**Teks bacaan**
==============================

Namun perlu diingat bahwa proses nasakh dalam hadis hanya terjadi di saat Nabi
saw masih hidup, karena pembentukan syariat sedang berproses dan yang berhak
menghapus ketentuan hukum syara’ hanyalah Allah dan Rasulullah saw.

==============================

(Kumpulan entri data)
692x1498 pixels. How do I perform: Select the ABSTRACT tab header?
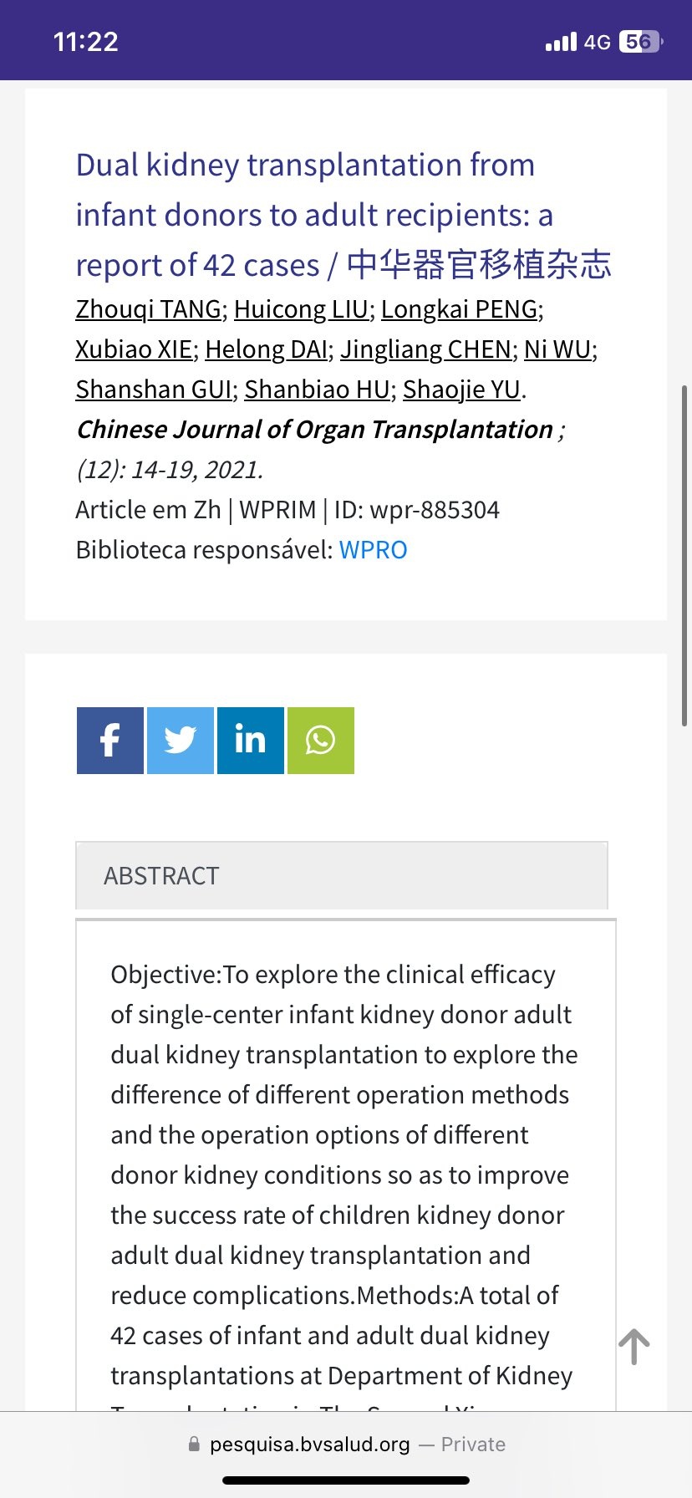(342, 875)
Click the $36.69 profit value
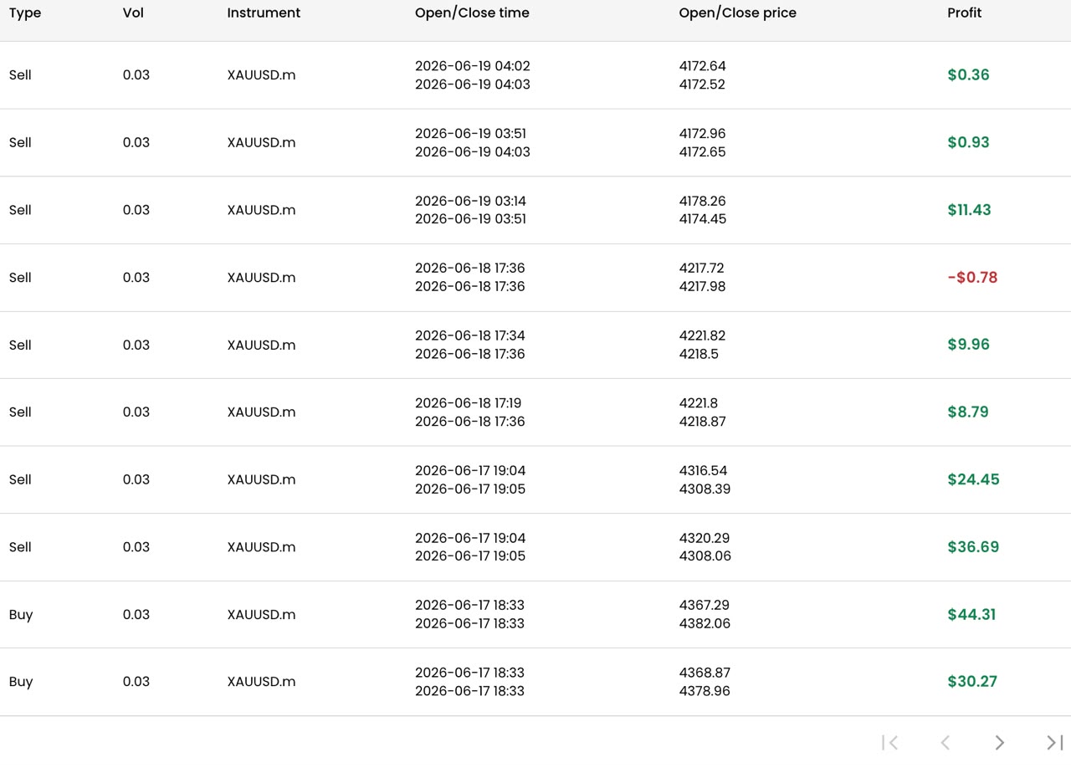The width and height of the screenshot is (1071, 768). click(973, 547)
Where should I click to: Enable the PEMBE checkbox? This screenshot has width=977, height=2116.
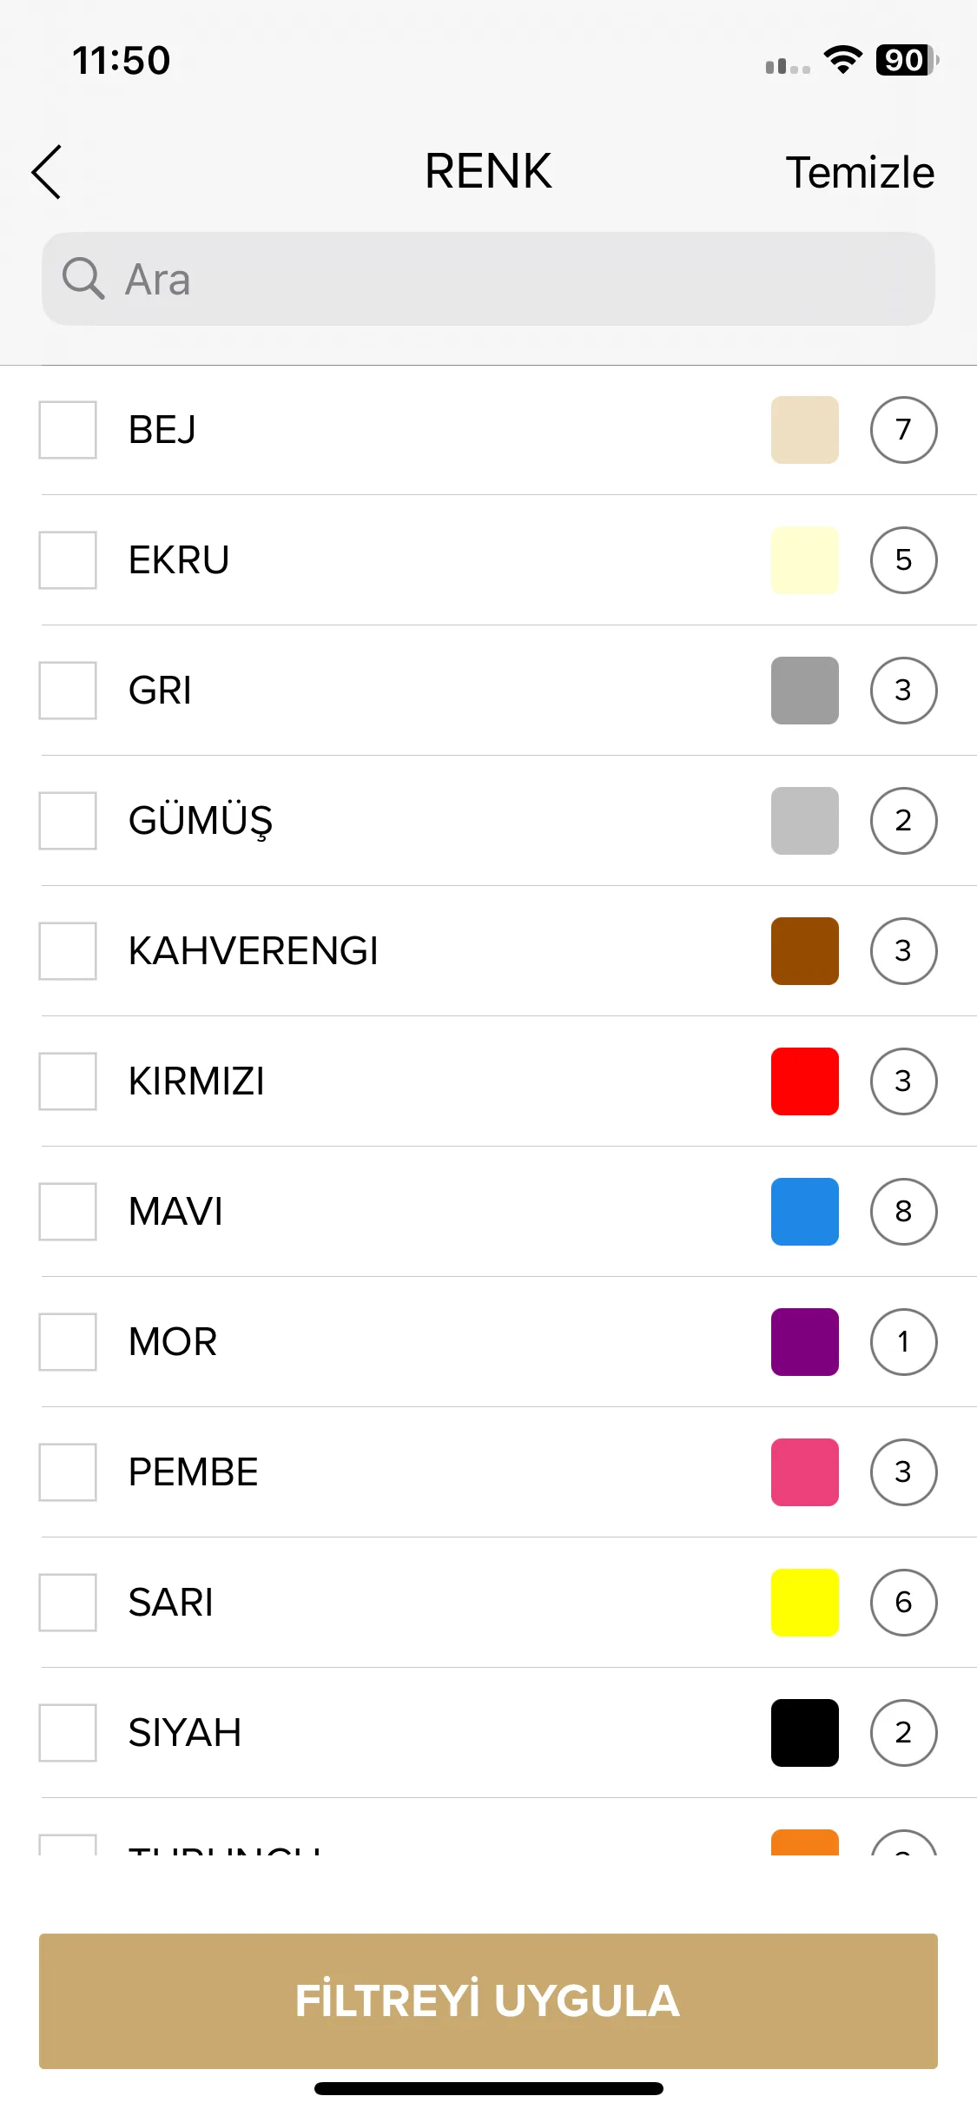click(68, 1472)
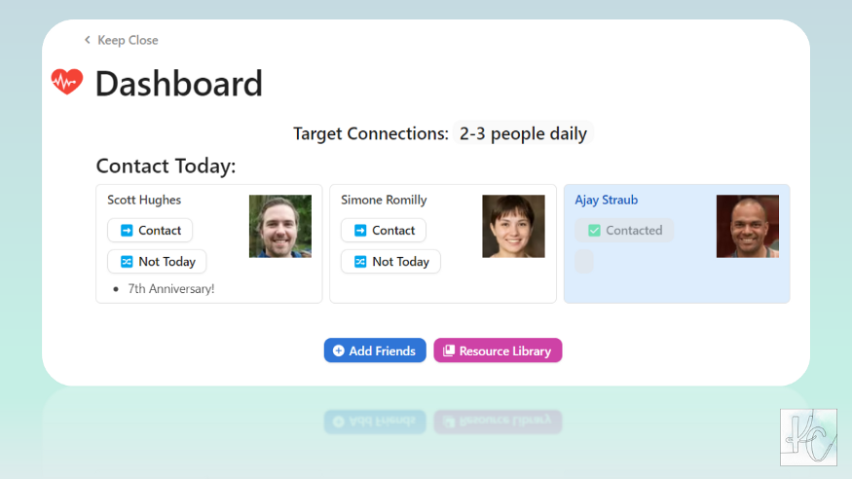The height and width of the screenshot is (479, 852).
Task: Toggle the Contacted checkmark for Ajay Straub
Action: (x=594, y=231)
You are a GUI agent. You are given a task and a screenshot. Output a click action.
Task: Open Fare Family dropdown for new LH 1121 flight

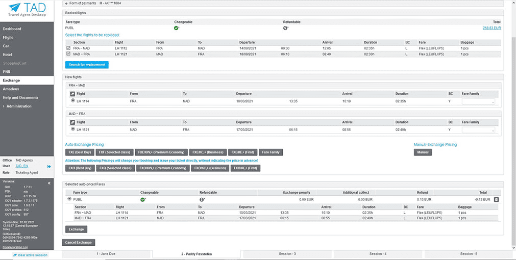(x=478, y=130)
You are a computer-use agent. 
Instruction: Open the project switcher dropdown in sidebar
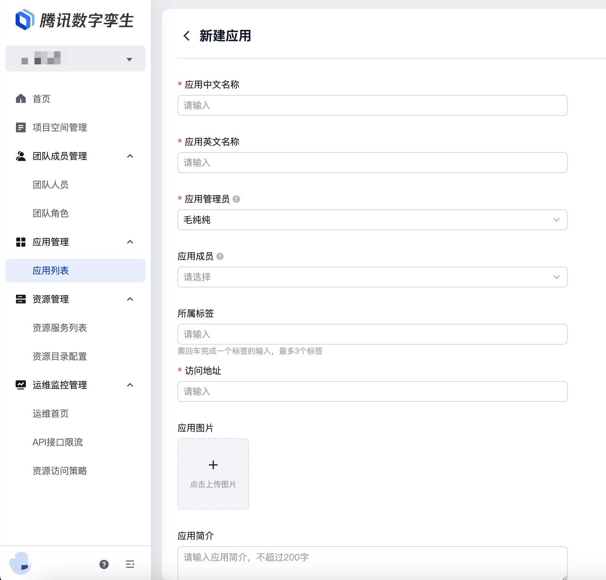[75, 59]
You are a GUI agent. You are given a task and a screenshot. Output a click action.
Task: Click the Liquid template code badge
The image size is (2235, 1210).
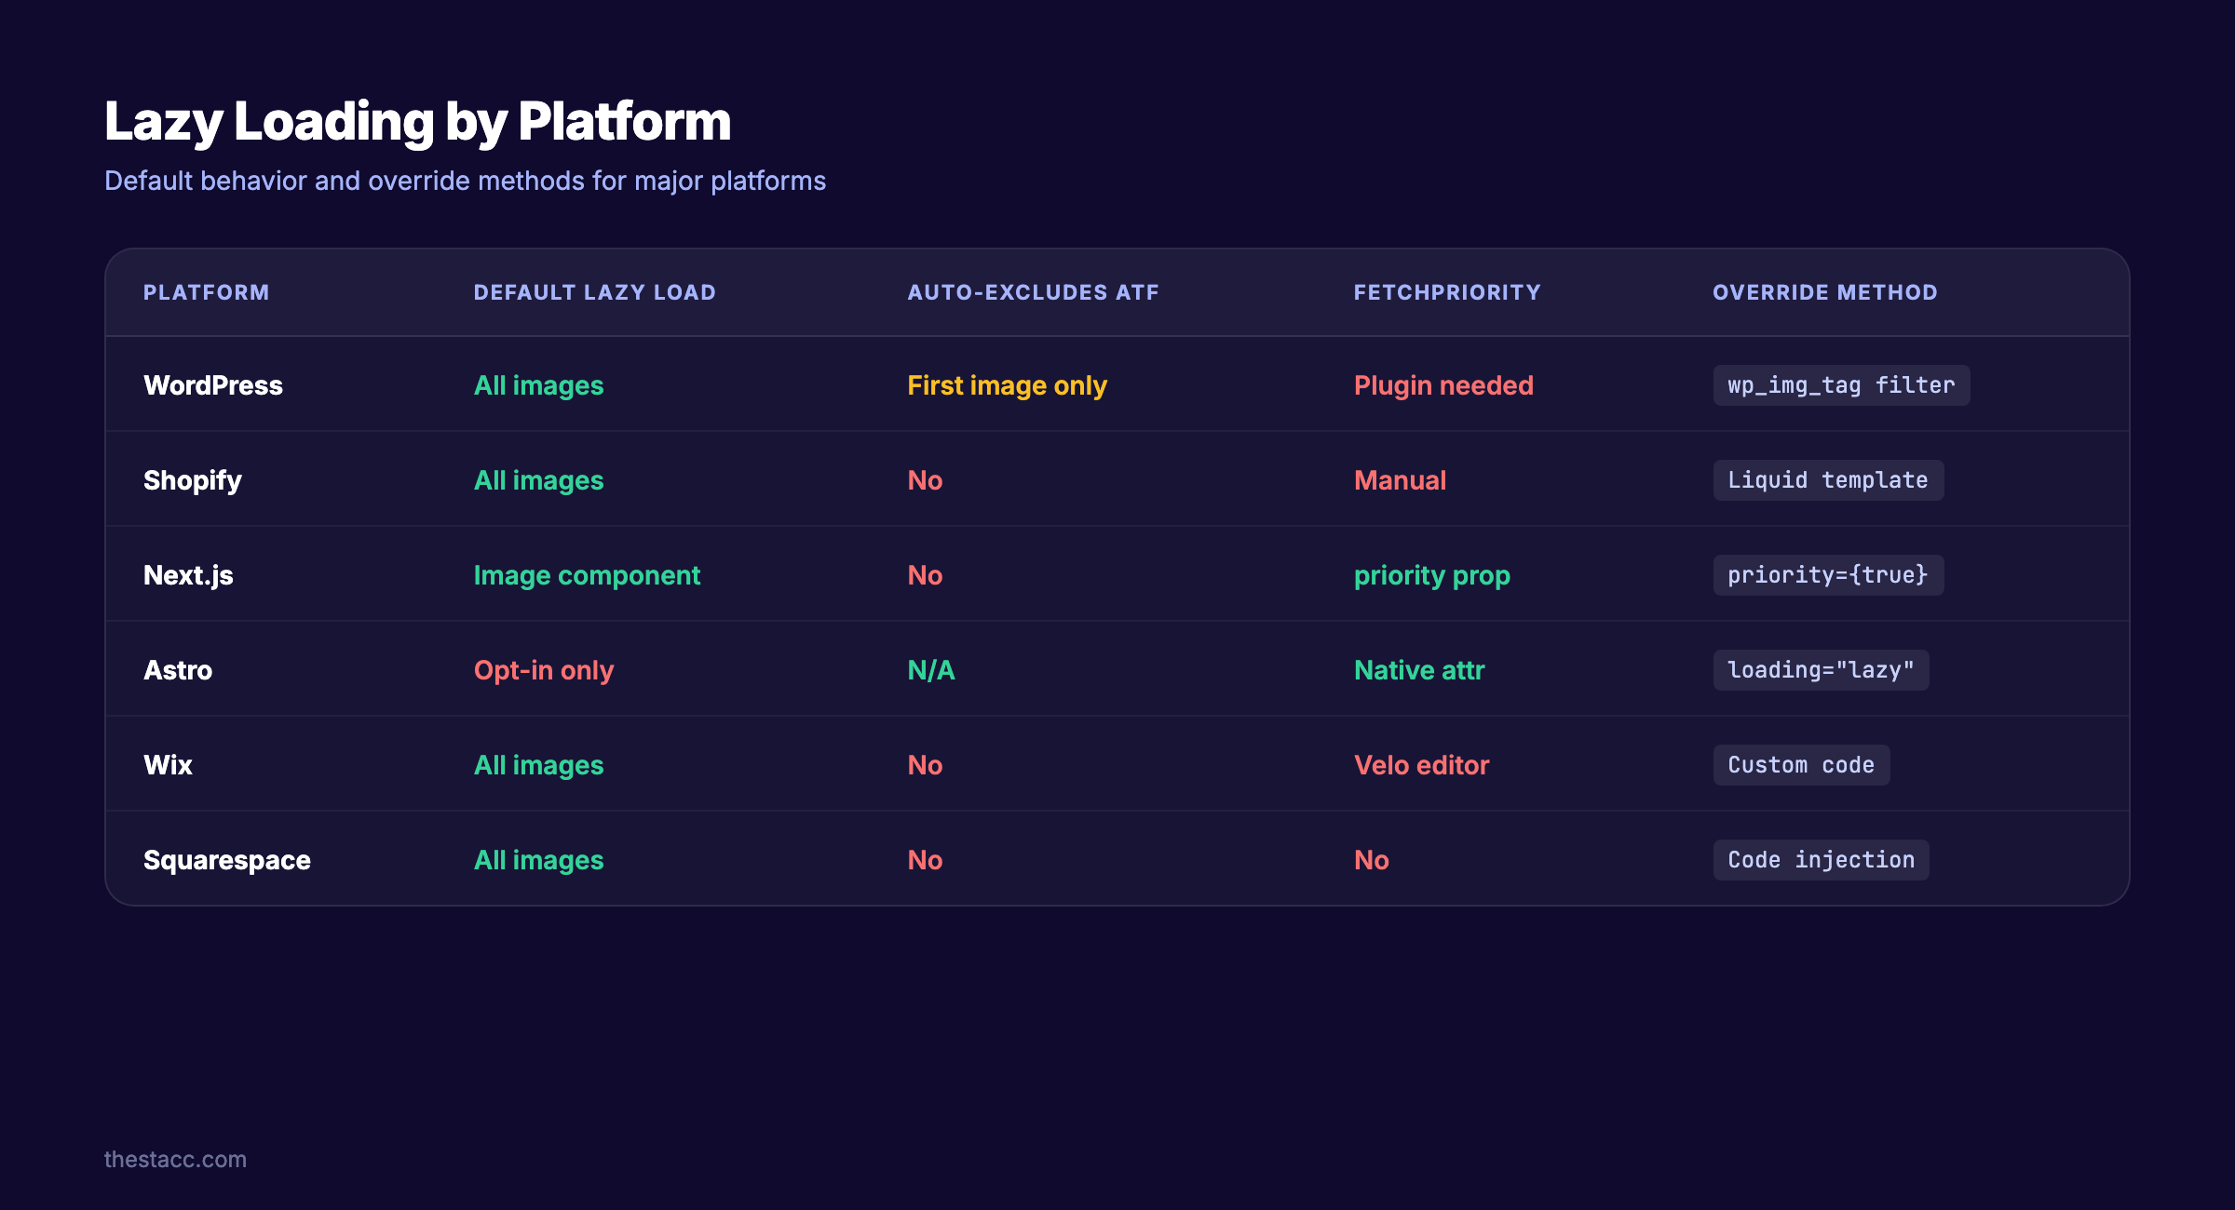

==============================

**Soal**
Berdasarkan teks bacaan, jelaskan mengapa nasakh dalam hadis hanya terjadi ketika Nabi saw masih hidup. Jawab dalam satu sampai tiga kalimat.

**Jawaban**
Pada masa itu pembentukan syariat masih sedang berproses. Selain itu, yang berhak menghapus ketentuan hukum syara’ hanyalah Allah dan Rasulullah saw.